Reggie Williams’ list of accomplishments is impressive even when you exclude his NFL career. Born with impaired hearing, he attended the Michigan School for the Deaf. He left high school with a 3.8 grade point average and graduated from Dartmouth College. Williams was a member of the Cincinnati City Council and spearheaded legislation which helped end apartheid in South Africa. He also served as vice president of Walt Disney Sports Attractions.
Throw in that Reggie Williams is the last Ivy League player to receive First Team All-America honors in football, played fourteen seasons in the NFL, competed in two Super Bowls, was named NFL Man of the Year in 1986, Sports Illustrated’s Co-Sportsman of the Year in 1987 and his accomplishments may be unmatched.

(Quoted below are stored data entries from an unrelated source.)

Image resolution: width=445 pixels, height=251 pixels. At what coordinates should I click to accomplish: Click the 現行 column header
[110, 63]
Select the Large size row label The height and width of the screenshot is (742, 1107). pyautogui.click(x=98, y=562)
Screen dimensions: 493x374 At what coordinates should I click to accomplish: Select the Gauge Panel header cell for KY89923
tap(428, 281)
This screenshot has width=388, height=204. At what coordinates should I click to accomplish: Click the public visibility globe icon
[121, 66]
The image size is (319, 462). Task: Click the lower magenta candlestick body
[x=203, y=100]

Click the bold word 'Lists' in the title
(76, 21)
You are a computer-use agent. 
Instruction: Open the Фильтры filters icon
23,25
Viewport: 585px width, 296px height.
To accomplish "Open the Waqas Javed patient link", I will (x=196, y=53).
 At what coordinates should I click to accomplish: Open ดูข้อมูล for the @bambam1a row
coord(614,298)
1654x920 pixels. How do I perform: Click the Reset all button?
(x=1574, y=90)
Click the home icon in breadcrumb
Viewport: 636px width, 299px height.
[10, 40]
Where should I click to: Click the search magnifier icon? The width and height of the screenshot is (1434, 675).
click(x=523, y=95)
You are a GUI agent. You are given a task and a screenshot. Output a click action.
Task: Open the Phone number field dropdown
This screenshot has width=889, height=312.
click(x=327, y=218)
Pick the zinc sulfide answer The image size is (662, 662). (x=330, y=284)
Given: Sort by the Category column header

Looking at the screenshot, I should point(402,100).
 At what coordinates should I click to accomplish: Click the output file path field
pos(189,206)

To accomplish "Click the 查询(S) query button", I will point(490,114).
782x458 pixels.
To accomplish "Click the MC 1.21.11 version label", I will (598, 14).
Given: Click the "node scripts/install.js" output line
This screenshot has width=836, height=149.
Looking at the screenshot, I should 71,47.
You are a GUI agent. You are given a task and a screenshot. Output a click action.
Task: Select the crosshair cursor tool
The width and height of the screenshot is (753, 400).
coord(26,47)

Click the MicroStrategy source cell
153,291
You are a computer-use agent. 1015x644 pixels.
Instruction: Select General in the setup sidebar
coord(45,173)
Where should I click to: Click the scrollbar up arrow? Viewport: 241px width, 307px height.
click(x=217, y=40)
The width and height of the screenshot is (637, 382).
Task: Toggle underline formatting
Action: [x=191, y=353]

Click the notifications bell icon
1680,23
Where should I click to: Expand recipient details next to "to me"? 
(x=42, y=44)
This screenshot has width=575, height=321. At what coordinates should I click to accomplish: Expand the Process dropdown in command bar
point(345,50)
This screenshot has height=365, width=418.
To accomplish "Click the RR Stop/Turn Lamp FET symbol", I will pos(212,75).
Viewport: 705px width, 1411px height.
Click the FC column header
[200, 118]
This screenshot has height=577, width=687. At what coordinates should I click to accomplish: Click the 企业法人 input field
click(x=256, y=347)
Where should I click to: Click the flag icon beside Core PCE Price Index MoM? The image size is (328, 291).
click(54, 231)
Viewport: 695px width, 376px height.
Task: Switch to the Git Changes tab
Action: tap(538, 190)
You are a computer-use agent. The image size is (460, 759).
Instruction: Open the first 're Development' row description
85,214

Williams traveled from his home in Orlando to New York for knee surgery and what he thought would be a brief stay in the Big Apple. His brief visit has turned into a seven month stay while living in a studio apartment. He has had nine surgeries since he arrived in New York and undergoes daily infusions of intravenous antibiotics. Now Williams isn’t just hoping to walk again. Reggie is fighting to save his right leg from amputation.
At 54 years old, Reggie Williams’ goals have changed. The sky was the limit for his goals as a social reformer, but his current goal is something that is an everyday occurrence for most people. Williams simply wants to be able to pick up and hold his two year old granddaughter. He says that being able to do that will be his Super Bowl victory.
Throughout his health problems, Williams optimism and will are seemingly unmatched. He found inspiration in an e-mail he received from Bishop Desmond Tutu when his infection became so bad that he was quarantined in a New York hospital.